Thursday, August 13, 2009

The significance of kesh

I'll never forget the day my brother cut his hair. It hurt me so much that I couldn't even look at him in the face for several days.

It's been about five years since the event, and I'm still coming to terms with it. I've always wondered why we are so focused on whether or not people are cleanshaven or not. I always used to tell myself that it's the person inside and their actions that really matters. But the tables were quickly turned when "my own flesh and blood performed the act".

At first, I felt betrayed. Then, I felt angry at him. Why did he do that?

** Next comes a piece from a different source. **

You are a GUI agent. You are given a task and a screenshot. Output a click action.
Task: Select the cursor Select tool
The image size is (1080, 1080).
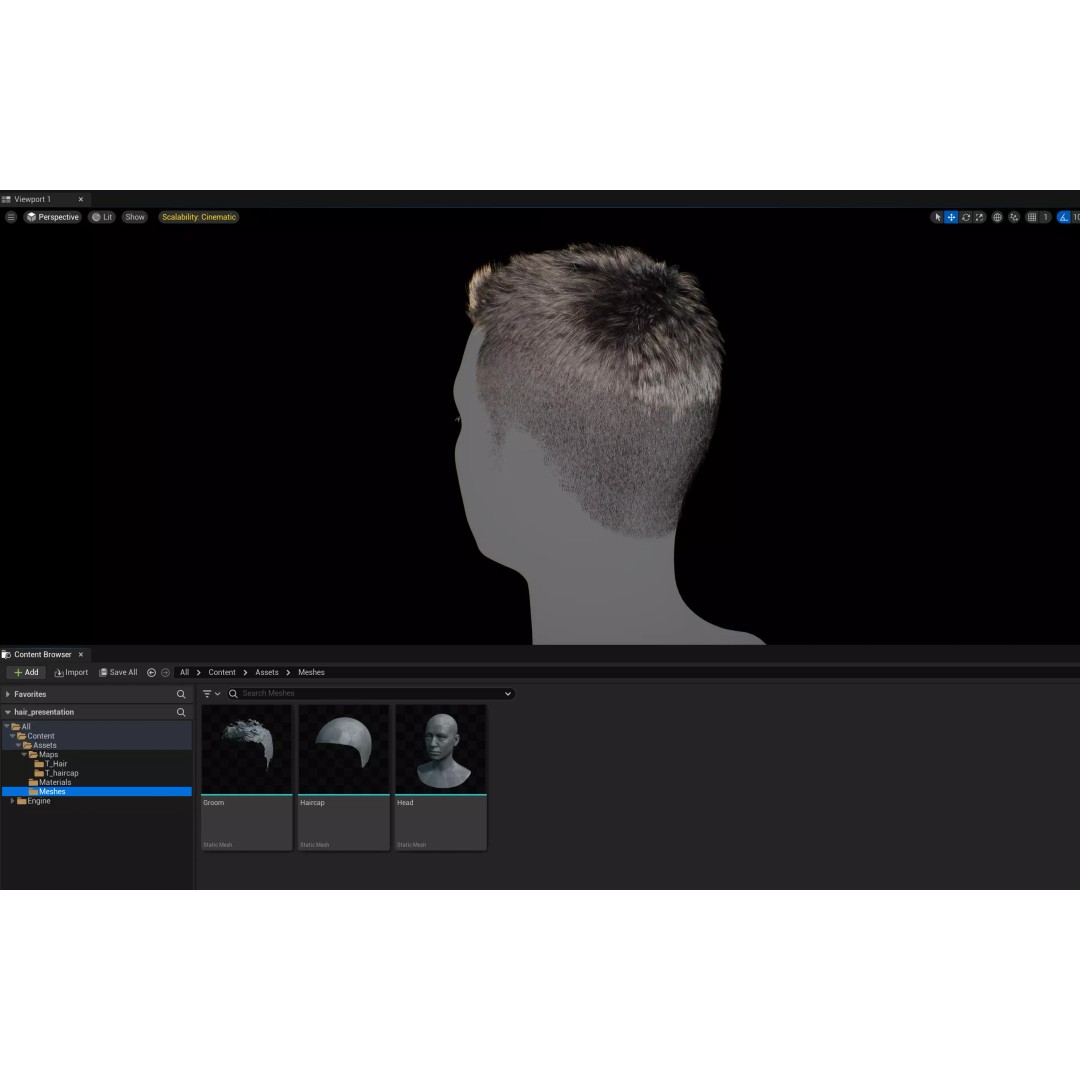coord(938,217)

We grew up in a predominantly Caucasian town, where most of the boys in Sikh families we knew had cut their hair. I always knew it was hard for my brother to keep his joora. Kids always made fun of his "girl-like" hair, but he had no Sikh friends to look up to to learn how to deal with this problem.

Soon after, I felt angry at myself. Why hadn't I spent more time with him, showing him the importance of his religion?

Slowly, I worked towards acceptance. Despite his drastically different appearance, my brother was still the same caring person that he always was.

I began to think about all the other Sikh people I knew who cut their hair. I began to realize that despite my surface feeling that I did not judge them for not keeping kesh, I really did. Why? I didn't judge my non-Sikh friends, all of whom obviously were clean-shaven.

And why did it make my blood boil when none of the "Sikhs" in the latest Bollywood hit, Love Aaj Kal, had true, uncut dharis?

Finally, why did the youtube video I posted earlier this week give me such kushi when I watched it?

What are your thoughts on this often-discussed issue?